Beberapa Tantangan Utama Menjadikan Sepeda moda Transporrtasi:
1) Kultur. Sejak tahun 70 an, ketika sepeda motor membanjiri kita sebagai alat transportasi, sepeda mulai tersingkir. Jogyakarta adalah kota terakhir di mana sepeda menjadi alat penting transportasi. Sejak era 2000an ketika sepeda motor dijual dengan kredit perbankan besar-besaran, praktis puluhan juta sepeda motor menghiasi jalanan.
Pilihan sepeda motor atas sepeda dalam perkembangan awal ditandai dengan alasan status sosial dan prestise, yang bercampur dengan keperluan inti sebagai alat transportasi. Naik sepeda ke sekolah dianggap berstatus sosial rendah.
Fase motor sebagai status sosial mereda ketika kemampuan masyarakat membeli motor merata. Namun, keterlanjuran terjadi, sepeda sebagai alat transportasi sudah hilang dari ingatan masyarakat kita.

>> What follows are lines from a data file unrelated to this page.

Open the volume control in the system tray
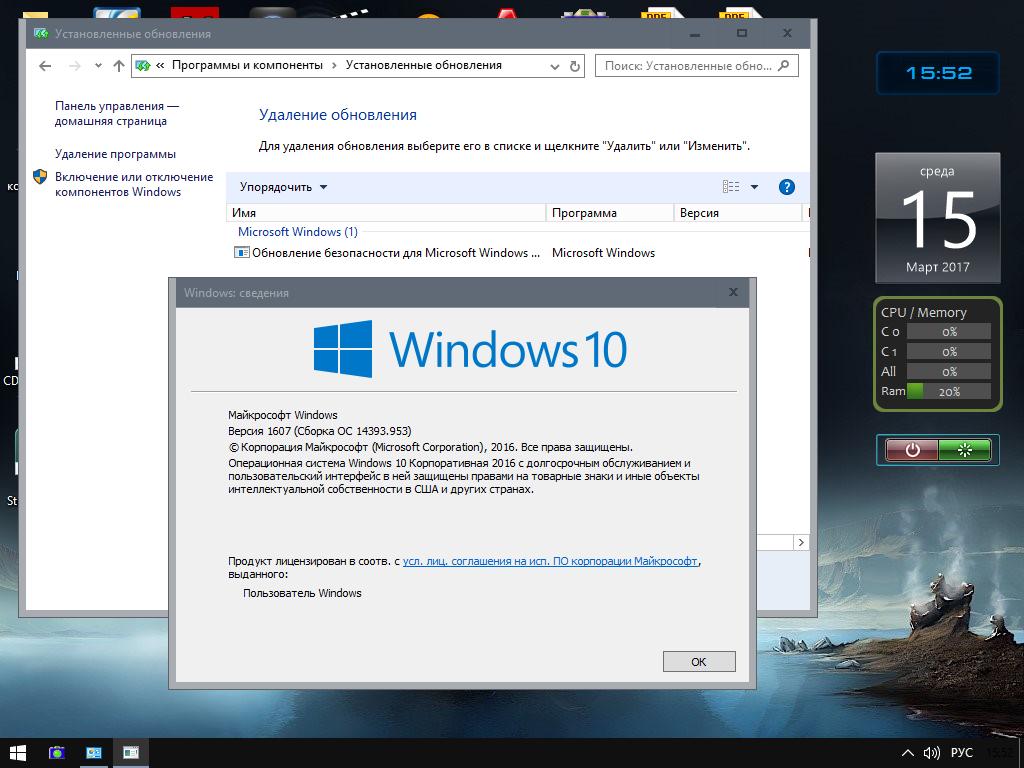This screenshot has height=768, width=1024. click(932, 753)
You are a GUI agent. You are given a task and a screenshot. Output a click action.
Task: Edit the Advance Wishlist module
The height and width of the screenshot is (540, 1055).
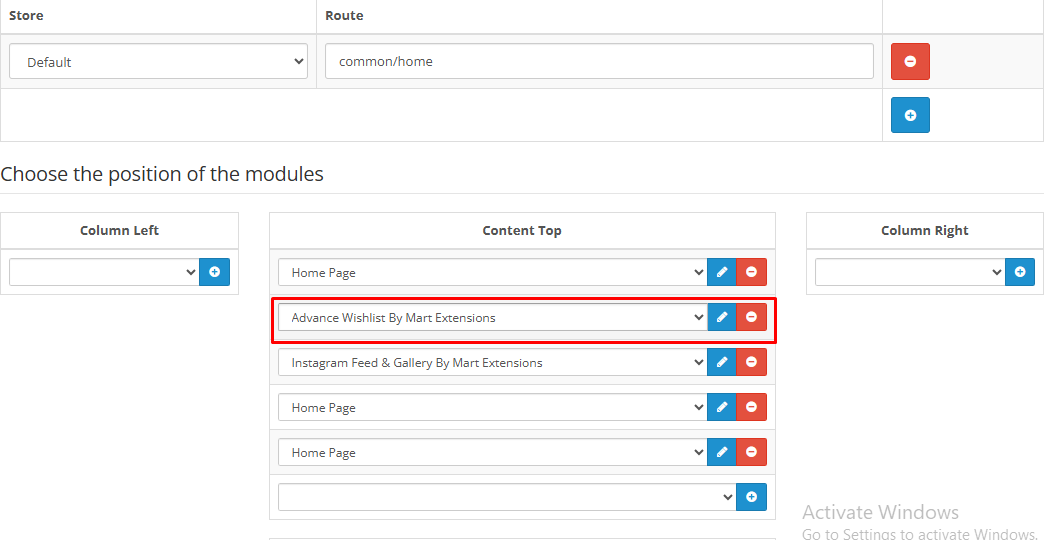point(721,318)
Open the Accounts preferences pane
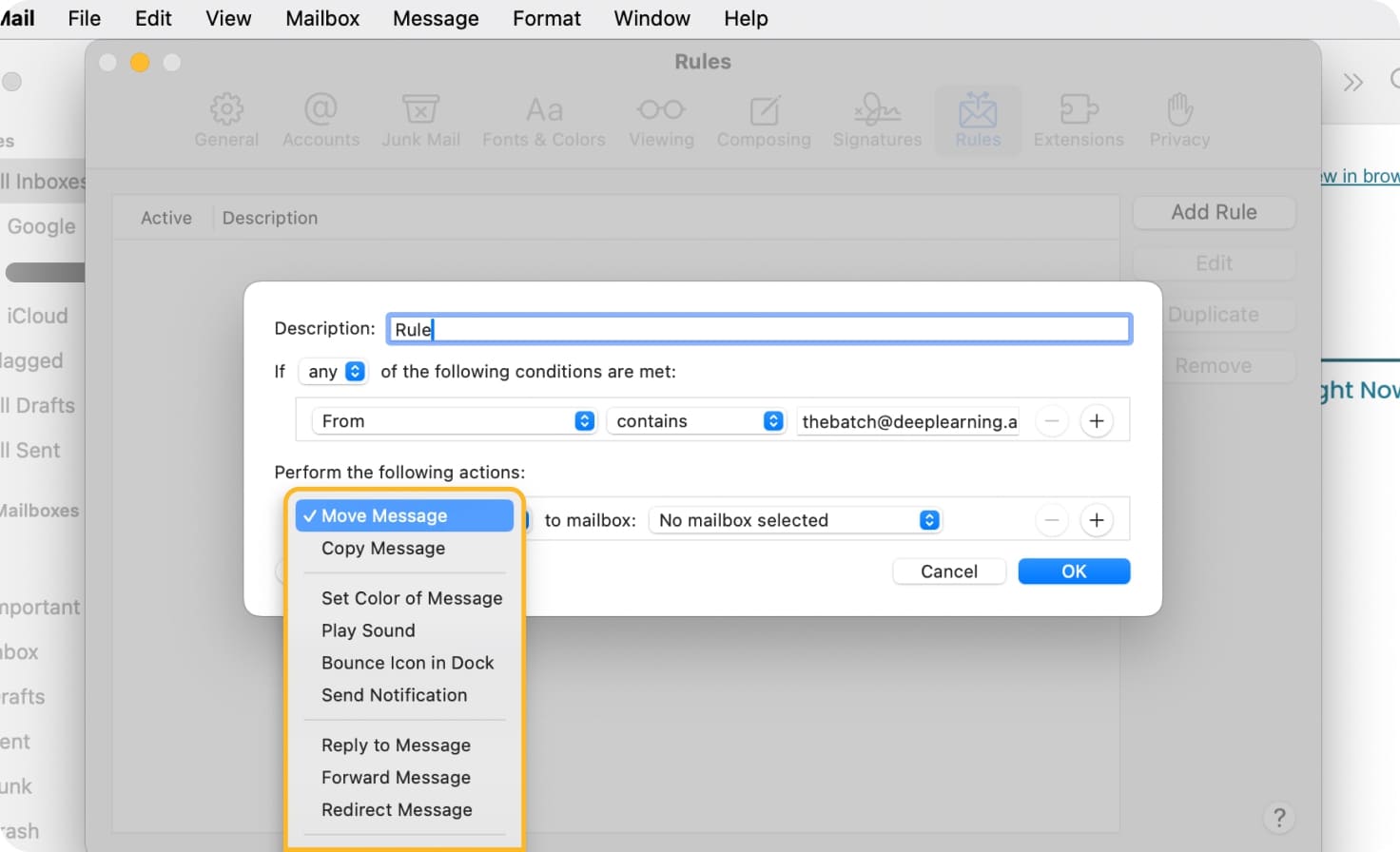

Ketika gerakan bersepeda muncul di era SBY (bike to work), diluar niat mereka yang baik, muncul kesan baru bahwa sepeda-sepeda dalam club itu adalah sepeda-sepeda mahal, yang juga memperlihatkan status sosial mereka. Ini khas anak-anak alumni Amerika, Andi Malarangeng dkk, di mana sepeda dan gaya hidup berhubungan, sebaliknya tidak di Belanda. Sehingga, praktis belum mendorong niat berbagai kelompok sosial, khsususnya kelas bawah, ikut bersepeda.
2) Industri otomotif
Industri otomotif mencatat penjualan sepeda motor sebanyak 6,3 juta unit tahun lalu. Belum lagi penjualan mobil sekitar 1,1 juta. Pembelinya bisa dipastikan dominan di Jabotabek. Bisa dipastikan mereka ini akan terganggu jika moda bersepeda digemari masyarakat.
3) Ruas jalan sepeda
Tantangan atas ruas jalan sepeda adalah sebagai berikut; a) ruas jalan ini harus terlindungi dari kenderaan bermotor. Seperti jalan busway, jalur sepeda tidak boleh hanya dipisahkan oleh garis atau perbedaan warna. Dibeberapa tempat seperti itu, umumnya tidak dihiraukan motor dan mobil. Apalagi di Jakarta, trotoar pejalan kaki saja sering dijalani motor. Jadi ruas jalan ini harus aman.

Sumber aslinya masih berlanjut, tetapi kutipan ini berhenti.